**EXERCISE REQUIREMENTS**
Please pull out every line in the records below that contains the word "screenshot", copying each such line in full.

══ EXCERPTED DATA

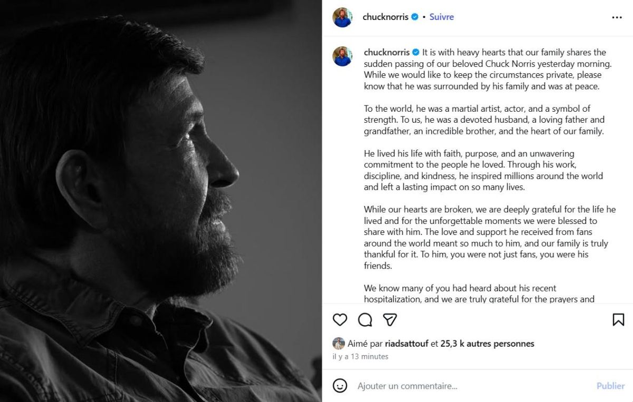Open the comment bubble icon
Viewport: 633px width, 402px height.
click(x=365, y=320)
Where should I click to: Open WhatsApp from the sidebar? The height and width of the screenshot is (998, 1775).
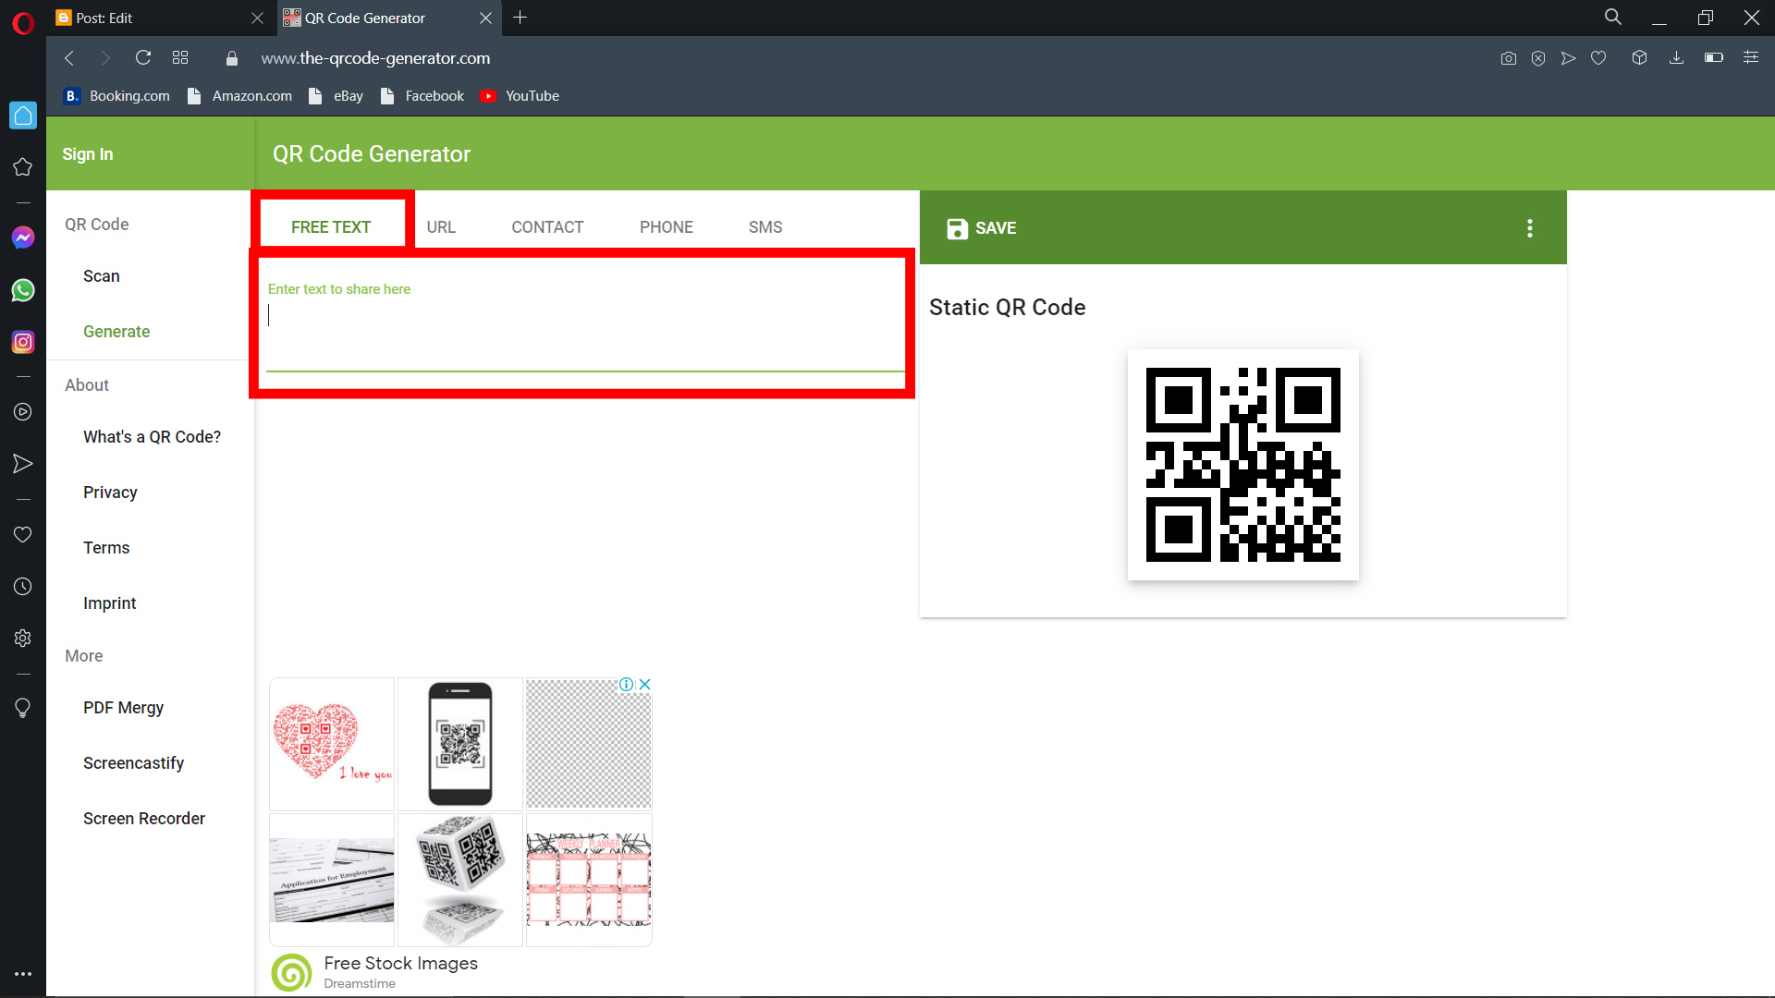pyautogui.click(x=22, y=290)

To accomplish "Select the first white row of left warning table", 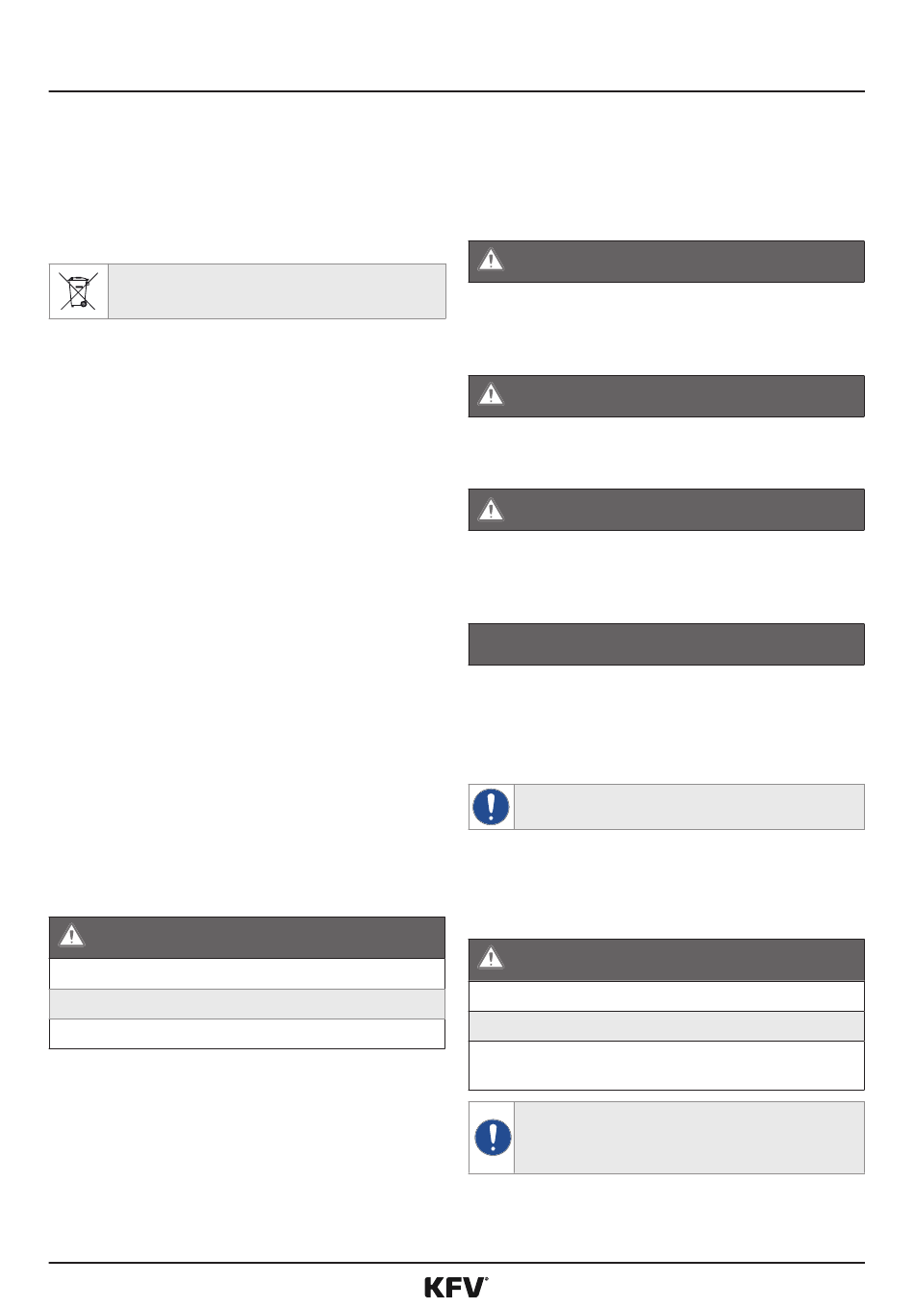I will pos(247,973).
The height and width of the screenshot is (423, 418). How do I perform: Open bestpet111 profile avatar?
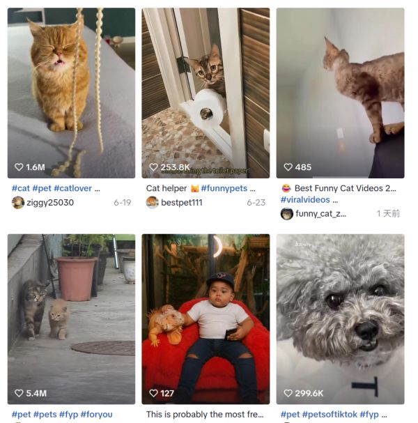pos(153,203)
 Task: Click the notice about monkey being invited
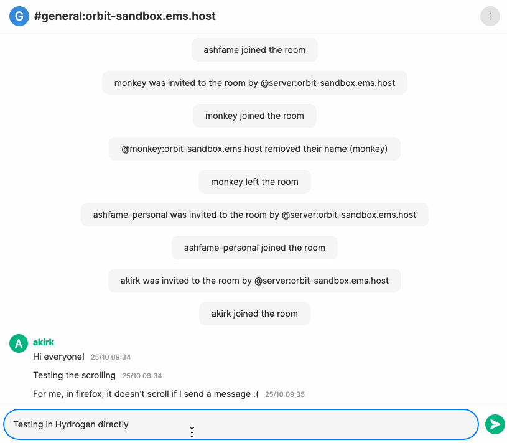click(254, 82)
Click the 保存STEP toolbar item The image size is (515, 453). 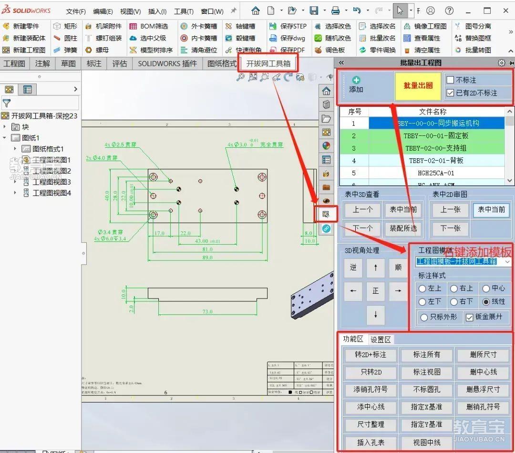click(x=288, y=26)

════

**CORRECT OUTPUT**
Where should I click to: Open WhatsApp from the sidebar? The height and width of the screenshot is (998, 1775).
The height and width of the screenshot is (423, 418). How do I perform: Open bestpet111 profile avatar?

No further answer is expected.